Mais leve agora, carrego o fardo. Velho hábito. Não dar ‘boas tardes’ aos bastardos.
Talvez eu caia assim, mal interpretado. Grifado e perfumado.
Senta-te ao meu lado se te quiseres sentir fresco.
Desde o meu sétimo que eu escrevo, merdas sem relevo. Material galego.
Não tens acesso, és borrego.
Limita-te a arrancar e a guardar como um trevo.
Nunca traz fartura, só dor e loucura. Jura?
Não sou player mas sou doce tipo lampreia. De ovos. Fresh. Como se tivessem a cair flocos. De neve.
Nunca dou tudo, eu só vos mostro de leve.
D’uva D’uva. Fado cantado à chuva.
Quanta ironia precisas que eu meta nisto?
Não fiques triste. Lambe o dedo, isto é um petisco.
Malvadas marés, fizerem de mim um má rés, um jovem cheio de acidez.
Fui mal alado, como um puto num orfanto.
Agora tenho tacto, consigo ver o teu teatro.
Fixei-me. Lixei-me. Mas no final ficaram a saber o meu name.
D’uva D’uva. Fado cantado à chuva.
Ela pensava que eu tinha acesso aos envelopes.
Só fiz porque estava com os copos.
Limitei-me a mandar vir escalopes de todos os molhos.
Apanha game.
Mas tu vais-me ver mantido. Tudo bem contigo?
Pouco interventivo. Confio no meu umbigo.
Essa coragem vem toda do Don Simon? A minha poesia estrangula como uma piton.
O jogo pede elevado jogo de cintura.
Nunca ignores a minha performance maciça. Tu és banhada.
Lance Amstrong. Risada.
Afinal não tens pedalada.
Desde já obrigada, por me abrirem a porta da jaula.
Só entrei na palhaçada porque não sei fazer mais nada.
Não perco a cabeça, eu espero que amanheça.
Volto a fluir como os canais de Veneza.
Minha querida mãe, perdoa a minha avareza.
Não espero reconhecimento. Deitar faminto, deitar sedento.
Ficar na chuva ou ir com o vento.
Eu não cimento o meu espaço com fermento. Álcool no ferimento.

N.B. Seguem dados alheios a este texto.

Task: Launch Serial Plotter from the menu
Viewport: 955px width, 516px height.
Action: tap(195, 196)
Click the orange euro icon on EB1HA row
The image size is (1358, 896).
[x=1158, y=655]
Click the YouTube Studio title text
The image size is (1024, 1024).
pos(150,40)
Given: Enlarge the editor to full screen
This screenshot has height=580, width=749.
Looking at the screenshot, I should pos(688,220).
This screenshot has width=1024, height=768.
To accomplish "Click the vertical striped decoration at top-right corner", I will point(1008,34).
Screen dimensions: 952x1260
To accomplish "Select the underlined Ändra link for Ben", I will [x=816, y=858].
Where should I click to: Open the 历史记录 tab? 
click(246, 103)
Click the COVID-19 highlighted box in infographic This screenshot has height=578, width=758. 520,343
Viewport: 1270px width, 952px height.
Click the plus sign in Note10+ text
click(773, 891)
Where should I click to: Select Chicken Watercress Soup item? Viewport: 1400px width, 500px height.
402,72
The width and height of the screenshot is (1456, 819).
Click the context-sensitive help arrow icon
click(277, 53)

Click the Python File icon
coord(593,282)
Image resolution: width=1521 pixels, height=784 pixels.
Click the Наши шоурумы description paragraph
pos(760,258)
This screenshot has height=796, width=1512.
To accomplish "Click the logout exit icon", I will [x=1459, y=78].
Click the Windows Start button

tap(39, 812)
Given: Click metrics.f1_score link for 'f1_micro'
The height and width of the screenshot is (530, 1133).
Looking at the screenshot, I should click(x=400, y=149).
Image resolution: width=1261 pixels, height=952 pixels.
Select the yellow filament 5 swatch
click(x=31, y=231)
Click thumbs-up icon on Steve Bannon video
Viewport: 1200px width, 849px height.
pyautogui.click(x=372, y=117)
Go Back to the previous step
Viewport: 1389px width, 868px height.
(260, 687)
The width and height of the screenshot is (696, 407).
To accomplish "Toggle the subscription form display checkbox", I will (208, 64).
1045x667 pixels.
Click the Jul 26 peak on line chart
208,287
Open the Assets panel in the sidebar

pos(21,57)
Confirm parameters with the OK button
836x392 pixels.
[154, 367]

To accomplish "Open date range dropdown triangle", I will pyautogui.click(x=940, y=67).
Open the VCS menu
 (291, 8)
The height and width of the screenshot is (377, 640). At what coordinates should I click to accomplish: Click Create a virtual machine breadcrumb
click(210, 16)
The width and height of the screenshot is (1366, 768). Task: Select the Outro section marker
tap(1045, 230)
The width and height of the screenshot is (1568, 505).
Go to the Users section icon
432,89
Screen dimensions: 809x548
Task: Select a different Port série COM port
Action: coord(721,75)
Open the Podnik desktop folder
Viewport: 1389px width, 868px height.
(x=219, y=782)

Eu é que sei o que é que se passa cá dentro.
Eu sei… Ainda apertas o Teddy Bear. Enquanto eu cá estiver, vou-te apontar o canivete.
Põe-te quieto. O teu destino é o dum insecto.
Interesseiras intercepto, e morre o projeto. Se for preciso até aviso em canal aberto.
Não os quero por perto.
Acena que eu estou longe.
Não procures, estou na refunga como um monge.
Só saio daqui quando tiver uma estátua de bronze.
Diz à Mafalda que eu não me chamo Afonso.
São as regras do jogo que eu não sei jogar.
Eu viro a página quando não interessa. Vivo rápido mas vivo sem pressa.
Eu pergunto: Neste jogo queres ser último ou primeiro?
És tu quem joga limpo, eu sei que sou batoteiro.
Quer-me oferecer uma fatia mas eu quero o bolo inteiro.
Se pensa que não me vê mais, acertou em cheio.
É deveras dramático, como um enfarte na consoada.
Nós nunca tivemos nivelados. Uma pressão destas e perdes as faculdades.
Não chamo advogados. Jogo, a rima está jogada.
Tens que ver que isto para mim não custa nada. Não aguentas a castanhada.
Velha pergunta desde o princípio dos dias. Onde é que tu te vias?
Atenta às ombreiras e a um possível babete.
Não tens bolas abandona a raquete. ‘Tá quieto!
Quero o meu profit antes dos andarilhos.
‘Tou a ser humilde. Só quero ter tralhas nestes trilhos.
Velha pergunta desde o princípio dos dias. Onde é que tu te vias?
Suave.
Dizem que eu sou só ‘faço e aconteço’; que eu tenho mais love que aquele que eu mereço.
Se não a mereço ainda digo mais…
Estou cá para discutir o preço. Estou aqui para discutir o preço.
Criar a arte tornou-me na criatura.
Tu não encontras na sessão de leitura.
Maior e vacinado, mas nunca fascinado. Suficiente para querer estar junto e misturado.
Já nem quero essa morte. Quero uma sorte súbita.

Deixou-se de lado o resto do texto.